Vosotros, seres de aguda percepción exquisita, que medís la nota y combináis el acorde, aún no conocéis la suprema armonía si no habéis escuchado la sinfonía plácida y mansa de las cosas humildes y serenas; la voz de la lluvia que nos dice de promesas y ensueños; el soplo de la brisa sobre el terruño, que nos predice el allegar en trojes; el lejano sonido de la esquila, que nos trae la nostalgia de las magnas exquisiteces geórgicas; todo el rumor solemne de la Naturaleza austera, inmortal.
Pero nunca es la sensación tan intensa como cuando cae tenaz y confortada la lluvia. En las viejas ciudades se desliza por las callejuelas angostas con rumor melancólico, se desborda en las gárgolas de los viejos ábsides con gárrula iracundia, o se desliza por los muros ciclópeos o por las impostas románicas como un llanto inconsolable y pausado. Pero en el campo la lluvia es alegría, es buena nueva y resurrección. Su caricia helada no produce el espasmo de la inmersión en la fuente ubérrima de Juvencio, nos sentimos confortados, plenos de vigor e idealidad, como si ella nos hubiera quitado la odioso huella del contacto con las cosas marchitas, maculadas y ruines.

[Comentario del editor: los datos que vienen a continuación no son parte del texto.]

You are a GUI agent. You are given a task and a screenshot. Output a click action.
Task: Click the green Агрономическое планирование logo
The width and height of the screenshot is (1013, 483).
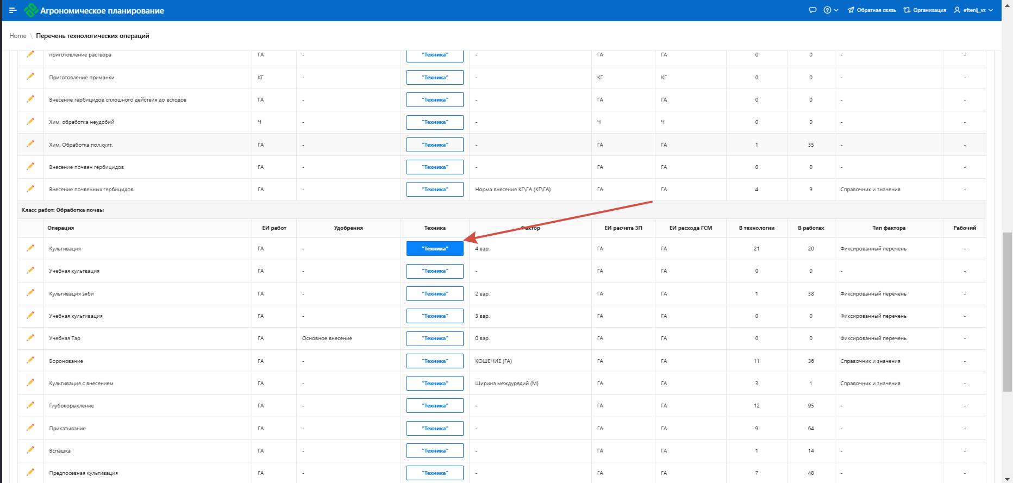[x=31, y=10]
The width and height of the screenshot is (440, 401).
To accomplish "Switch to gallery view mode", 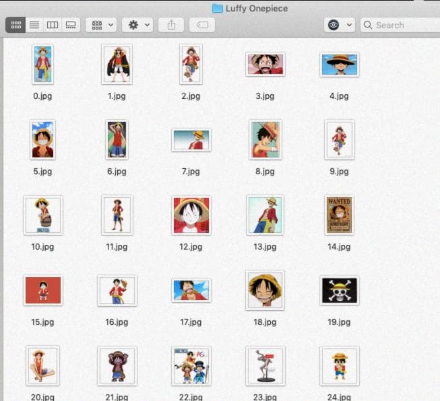I will point(71,25).
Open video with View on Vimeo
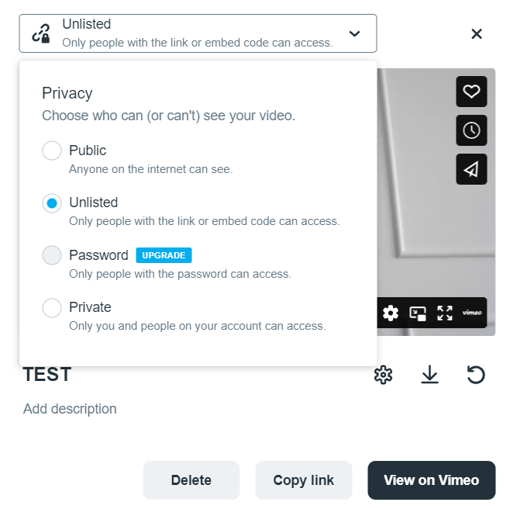 [x=431, y=480]
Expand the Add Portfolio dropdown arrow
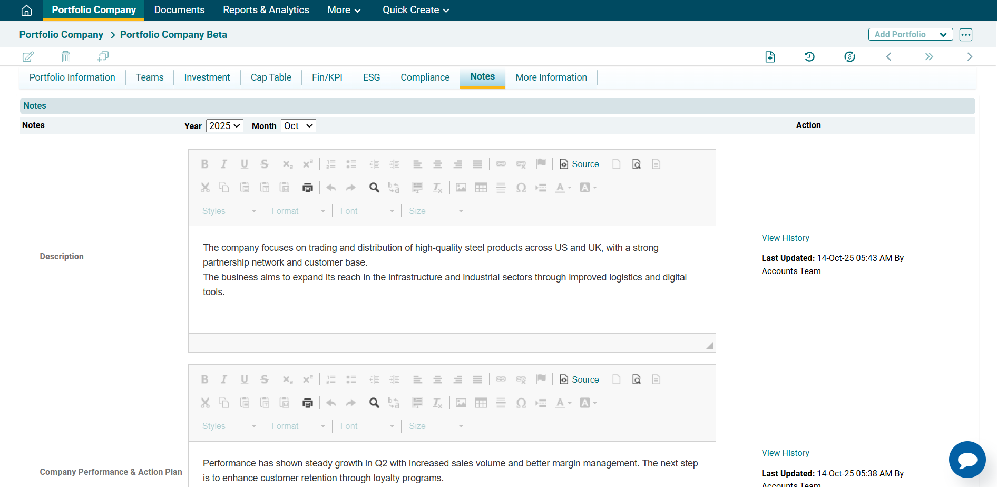 943,35
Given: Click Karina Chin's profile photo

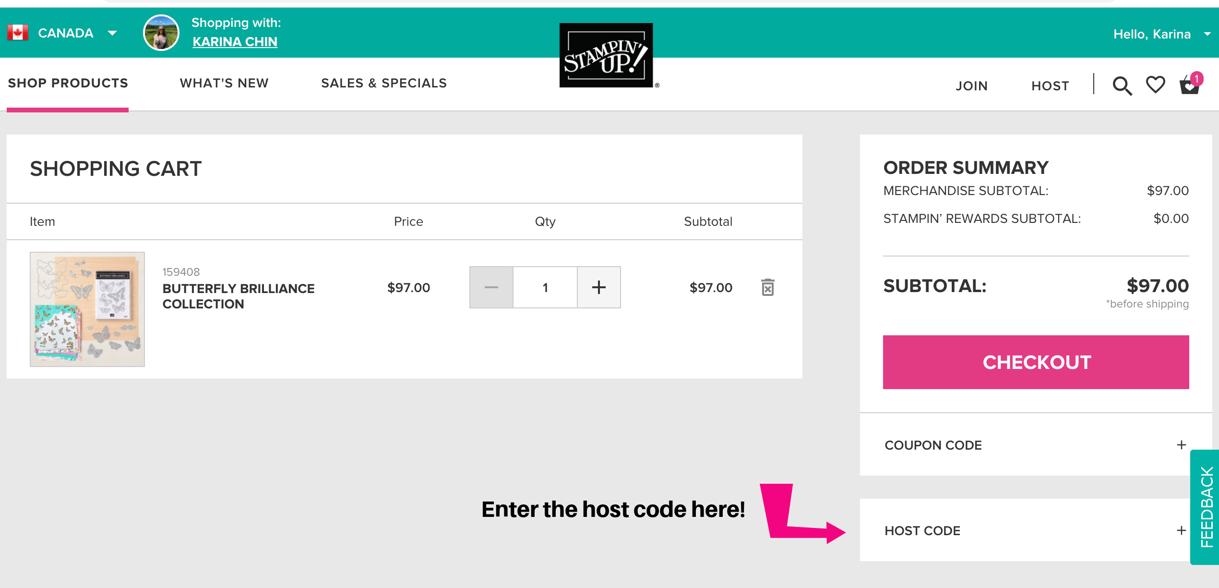Looking at the screenshot, I should click(161, 33).
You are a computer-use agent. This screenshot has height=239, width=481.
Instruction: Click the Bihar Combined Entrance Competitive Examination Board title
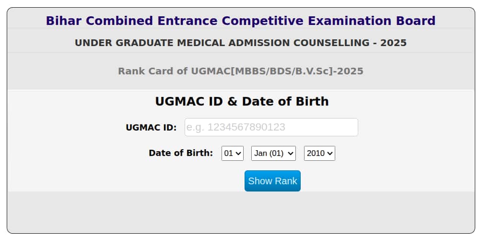point(240,21)
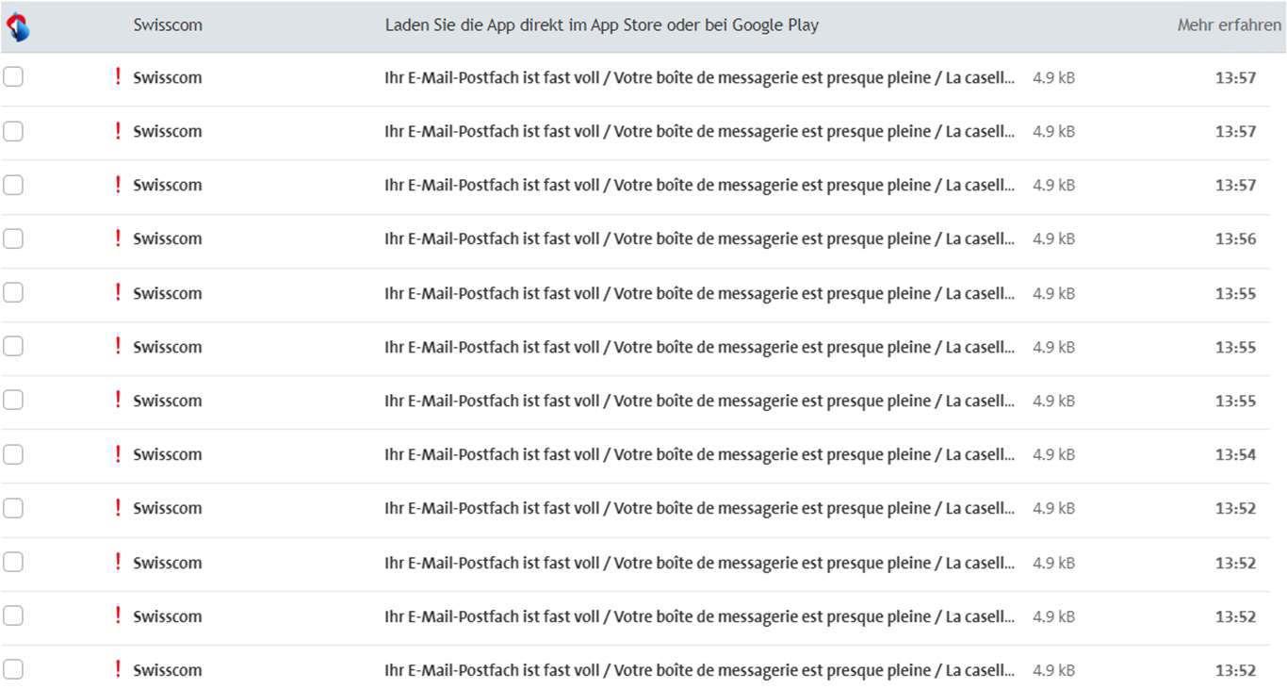This screenshot has height=689, width=1287.
Task: Click the priority icon on the last 13:57 email
Action: click(x=118, y=185)
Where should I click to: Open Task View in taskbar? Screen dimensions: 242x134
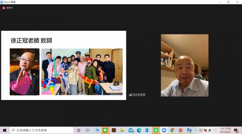coord(88,130)
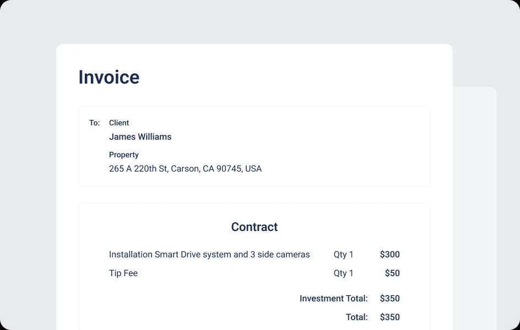Click Qty 1 for the installation item
520x330 pixels.
[x=344, y=255]
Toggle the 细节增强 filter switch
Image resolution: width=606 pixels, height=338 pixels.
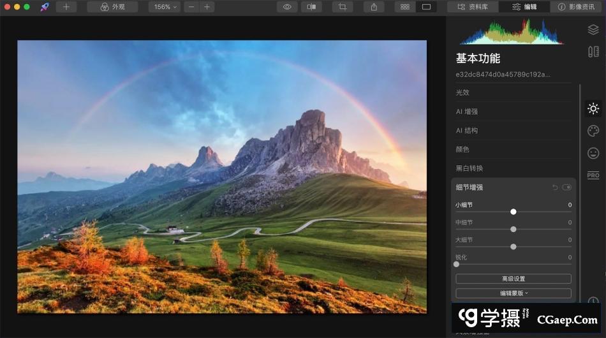566,187
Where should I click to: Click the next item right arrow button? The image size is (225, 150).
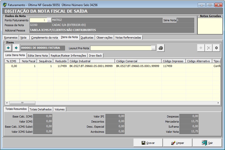click(16, 48)
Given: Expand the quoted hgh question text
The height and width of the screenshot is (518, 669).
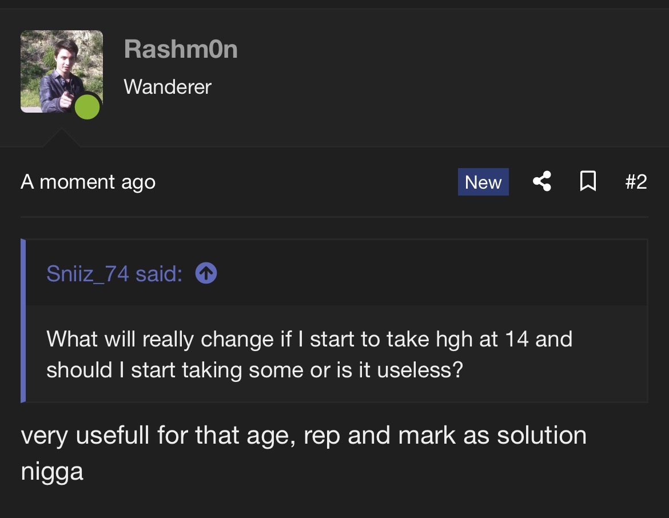Looking at the screenshot, I should pyautogui.click(x=309, y=354).
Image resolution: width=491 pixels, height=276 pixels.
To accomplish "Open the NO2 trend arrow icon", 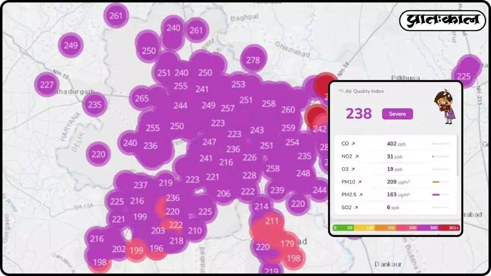I will [357, 157].
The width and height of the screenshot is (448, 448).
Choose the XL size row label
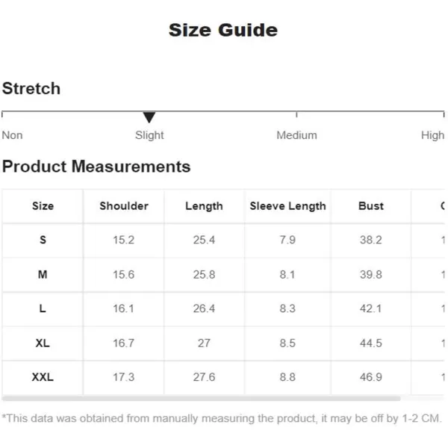click(43, 343)
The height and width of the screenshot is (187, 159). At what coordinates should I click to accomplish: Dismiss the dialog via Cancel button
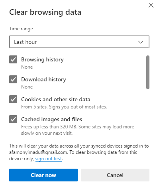coord(115,175)
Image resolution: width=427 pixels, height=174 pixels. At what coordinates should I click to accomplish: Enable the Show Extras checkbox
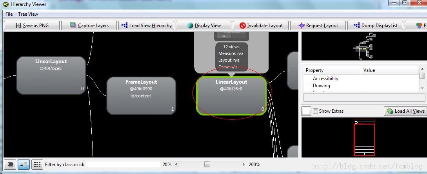[x=316, y=111]
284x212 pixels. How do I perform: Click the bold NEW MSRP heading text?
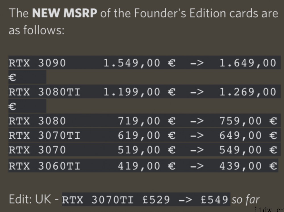pyautogui.click(x=64, y=13)
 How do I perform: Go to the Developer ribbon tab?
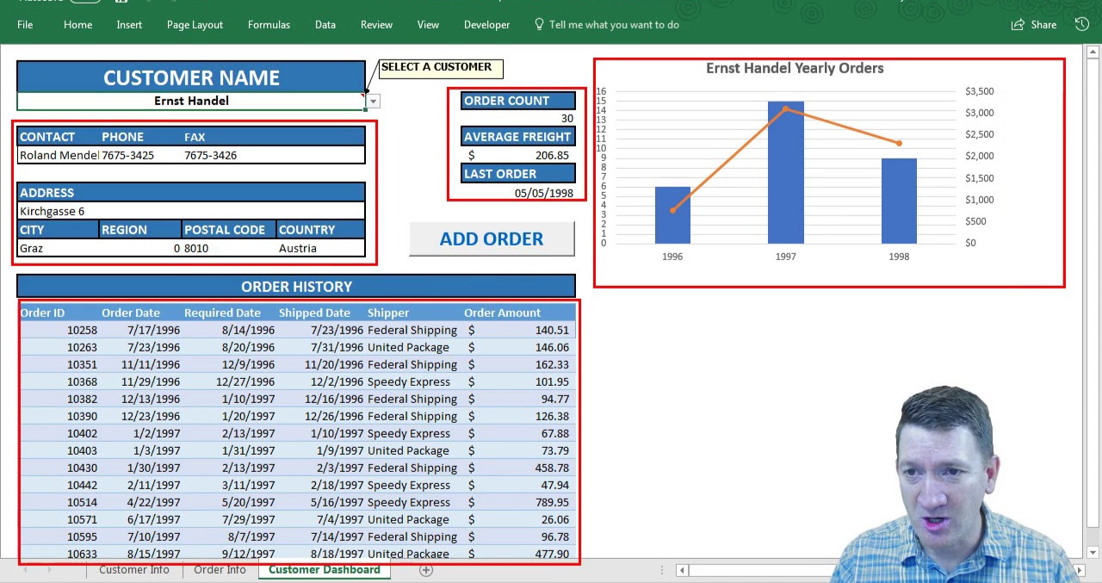click(486, 25)
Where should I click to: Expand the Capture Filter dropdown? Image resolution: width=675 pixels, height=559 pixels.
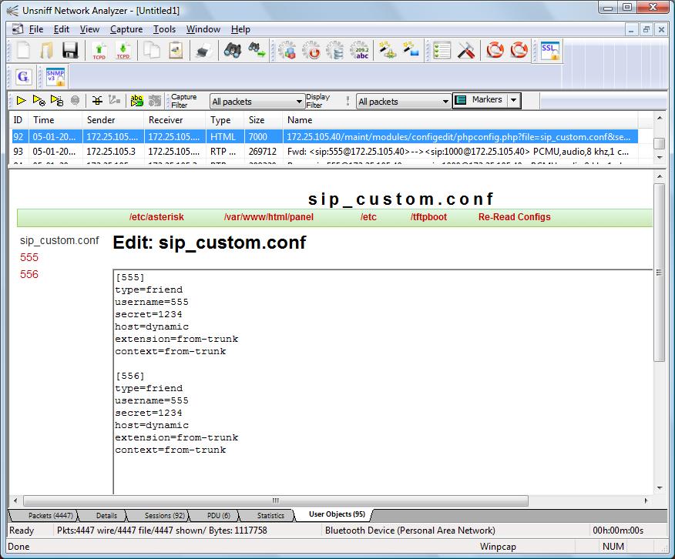click(x=300, y=102)
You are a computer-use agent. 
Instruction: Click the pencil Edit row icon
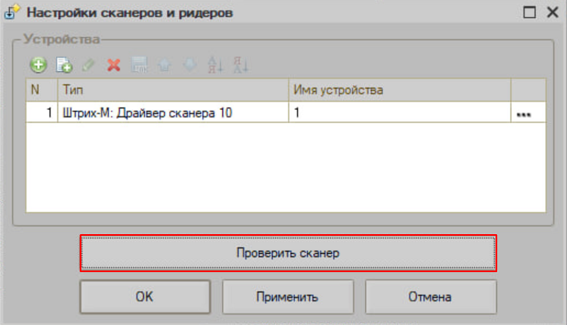(x=88, y=65)
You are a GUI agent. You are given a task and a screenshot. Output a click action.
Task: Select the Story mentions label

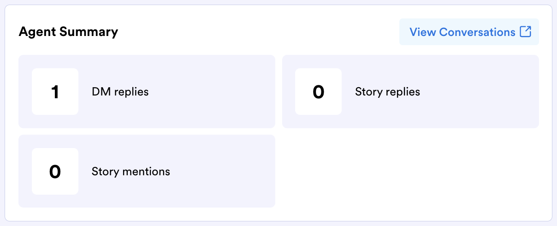pos(131,172)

Bienvenida la lluvia de los campos. Ella trae la esperanza al hogar campesino, el consuelo a la tribulación solitaria. Ella nos recuerda que es bueno sumergir nuestro espíritu y nuestro cuerpo en aguas transparentes y limpias, y bañarnos en aromas montaraces, bravíos, y en ráfagas purificadoras, y en ambiente, y en luz”.